O primeiro-ministro apelou hoje para que os cidadãos respeitem e colaborem com as autoridades face ao risco elevado de incêndio no país, afirmando que será mantida uma “vigilância máxima” para tentar evitar fogos como o de Vouzela.
“A população deve não só respeitar, como até de alguma maneira colaborar com todas as autoridades para poderem também ajudar-se uns aos outros e poderem também sensibilizar aqueles que, porventura, possam ter a tentação de não cumprir essas recomendações para que possam amadurecer bem essa decisão”, apelou Luís Montenegro.
O chefe do executivo interveio hoje em direto, através de videochamada, na conferência de imprensa da Autoridade Nacional de Emergência e Proteção Civil (ANEPC), em Carnaxide, Lisboa, que fez um ponto de situação dos incêndios rurais e da situação meteorológica do país, que enfrenta uma vaga de calor.
Montenegro agradeceu aos vários profissionais envolvidos nas operações de prevenção e combate aos incêndios, num período que é de “risco muito elevado”, e sublinhou a importância de seguir as recomendações das autoridades.
“Vamos manter naturalmente a vigilância máxima, tentar prevenir ao máximo, tentar evitar e tentar também que, nos casos em que isso é possível, a primeira intervenção possa ser a mais eficaz e evitar que os incêndios possam ganhar a dimensão como este em Vouzela, que é efetivamente a nossa principal preocupação”, acrescentou.

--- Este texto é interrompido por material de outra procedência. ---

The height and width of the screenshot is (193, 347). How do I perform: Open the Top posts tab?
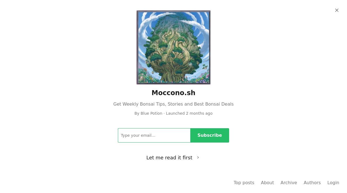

O chefe do executivo deixou aos presentes uma “palavra de apreço pela forma como tem sido articulada e coordenada a ação dos vários serviços”, sublinhando que “cooperando conseguimos ser mais eficazes e eficientes”, e agradeceu ao ministro da Administração Interna, Luís Neves, e ao secretário de Estado da Proteção Civil, Rui Rocha, que têm mantido o primeiro-ministro “informado a todo o momento”.
Montenegro insistiu que o respeito pelas indicações das autoridades “não só facilita a tarefa de combate aos fogos como de reposicionamento de todo o dispositivo e toda a logística que é necessário coordenar e empenhar para chegar cada vez mais cedo aos locais mais críticos”.
O primeiro-ministro apelou para que os cidadãos evitem ir para zonas designadas como inacessíveis e “comportamentos de risco como a utilização de drones” ou “uma ou outra ação que individualmente na aflição e sofrimento possa ser pensada como eficiente e que no cômputo das operações possa ser efetivamente prejudicial”.
No mesmo briefing, o ministro da Administração Interna, Luís Neves, disse hoje que o estado de alerta em Portugal deverá ser mantido na próxima semana, já os próximos dias vão continuar a ser de muito calor.